In recent weeks the farm has been receiving dropped-off donations for our annual yard sale. People have driven relatively long distances to make their donations. Which is touching and kind. And then they say, “You know, I really need to meet Mr. Newman Goat”.
I don’t begrudge Mr. Newman his international reputation, but at times it’s all just a bit overwhelming. Just this week on a sheep-related discussion list, the talk turned to vehicles and transporting animals in various types of vehicles. I shared the photo story of Mr. Newman’s car entry techniques and what happens?
All these wonderful people, these gentle people, these sweet peace-loving shepherds who never before thought that breaking and entering was cute, these kind folk who before only thought of sheep – nice, docile, obedient,
non-car-thieving sheep … are suddenly enamored with Mr. Newman and demanding that he go on Letterman. My conflicting emotions are roiling about in me: pride, alarm, sadness that none of my sheep know how to break
into cars, more alarm.
Mr. Newman is looking extraordinarily fine these days. He has shed the winter poundage and his coat is as sleek as a racehorse’s. He’s in top form for food stealing, sheep bashing, and he even took on one of the steers the other day. Mr. Newman is now nearly seven years old – the peak of his career. I suppose, in fact, it IS time to try to find him more media
I often think about what Newman would be like if he were a human. I think he would wear wrap around sunglasses, tight jeans, and drive a black vehicle with tinted windows. Fast. I imagine he would be divorced several times over, and might have a facial scar from a bar brawl — that would be amazingly attractive to females. He would likely have held a wide variety of jobs, and currently make a great deal of money doing things that no one wants to know about. His IQ would be way above normal, and he would chew minty smelling gum. He might occasionally sport a very small goatee (yes, really). He’d be on his cell phone all the time calling his “contacts” and would have to leave parties and interrupt conversations suddenly with only a, “Sorry, gotta go”. Ah, he’d be a heartbreaker.

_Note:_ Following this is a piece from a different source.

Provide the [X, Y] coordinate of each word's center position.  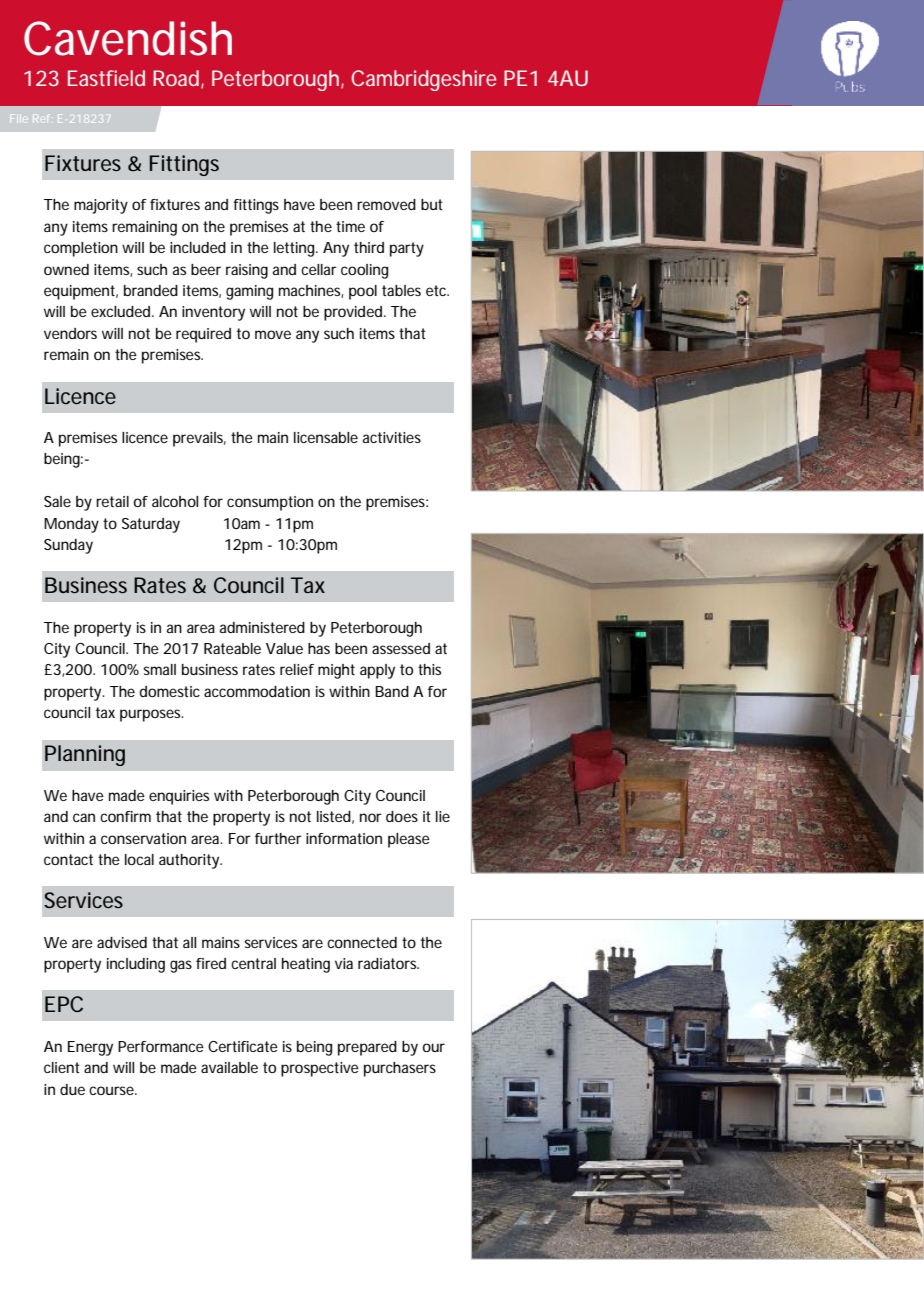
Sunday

The truth is, Mr. Newman Goat has caused more damage to this property and my person, and more annoyance to everyone around him than can ever be calculated. He’s required that I grow a third arm to manage him while doing all the other farm chores, that I assign a special detail to him during our events, and that I up the voltage on my sense of humor a hundredfold.
Frankly, I can’t imagine life without him.